## Article
However that been said I have had such a difficult time keeping any consistency with statics that I have given up on them. I dont understand why at the start of the year in feburary I had a static pb of 6:45 then from there things just went down hill to the point where a good day would be 5:30. There was no change in my fitness or whatever I kept everything the same. I havent done any statics for quite some time and dont expect to in the near future due to the frustrating inconsistency in this sport.

I think there was a thread about "static burnout" before. Basically what happens to most people is, that after a whopping start and incredible results in the beginning, we lose motivation once it gets "hard" to significantly improve or even maintain the results. I think it is therefore healthy to have longish breaks from hard static training once in a while. The fact is, it just gets really boring really fast.

I've made huge leaps in my dry statics this summer. In fact I jumped in my pb in of 4:07 to 6:30 in less than a month. I hadn't been really training statics for almost half a year. But now I can't seem to improve on that or even maintain that level, and I think it is just simply the "why bother"-feeling that I described before. After such leaps, it feels pointless to get another 1 or 2 sec and just damn frustrating to fall short of your previous record. That's why I swithced the target from "absolute pb" to the "guaranteed result". And as I said, I'm hoping to get new motivation from moving to wet statics again...
I think the "guaranteed result" way of training is good. That is the way I train now, and it seems to have good results.
Hehe It seems like we all have gone through the same proccess here (trial and error!!)
I train also at the "guaranteed result". And
the "result" is that I could go to training mark
easier each time, and suddenly one day I realize moving onto the next mark is... plain easy, and the I move.
For me, this type of training is way more
rewarding psychologically, because I leave
the training with two good tastes:

a) Apnea is easy and relaxing :D
b) I'm moving towards another goal

Also, I think the PB costant fight leads to overtraining... I prefer to keep it easy!!

I wonder, did improvements in static breath holds have lead to improvements in dynamic or C/W ?
Hi Bill,

Thanks, whereas before I'd just got bummed about crap static I'll now take solace in that it might indicate a higher intellect, glass is half full after all!!

The “link” is interesting food for thought and creates an issue for my usual approach of trying to break things down and simplify things…..oops maybe the higher intellect remark isn’t warranted after all!

I’m about 75% likely of a visit mid October and will let you know.

## What is being asked
Decide whether each statement agrees with the breath-hold thread. Answer yes or no, and quote the thread's words that settle it. 1. One poster had a static personal best of 6:45 in February. 2. One poster's dry static best rose from 4:07 to 6:30 over more than six months. 3. One poster thinks the constant fight for personal bests leads to overtraining. Answer only from this breath-hold thread, not from anything you already know.

## Data section
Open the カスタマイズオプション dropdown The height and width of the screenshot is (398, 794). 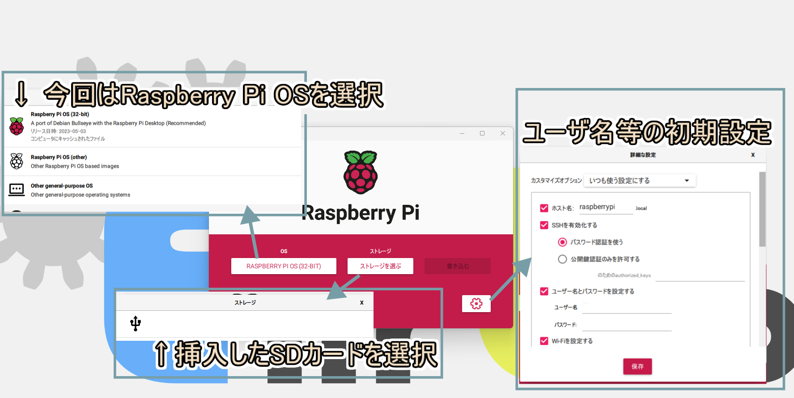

## Result below
1. Yes: "at the start of the year in feburary I had a static pb of 6:45"
2. No: "I jumped in my pb in of 4:07 to 6:30 in less than a month"
3. Yes: "I think the PB costant fight leads to overtraining"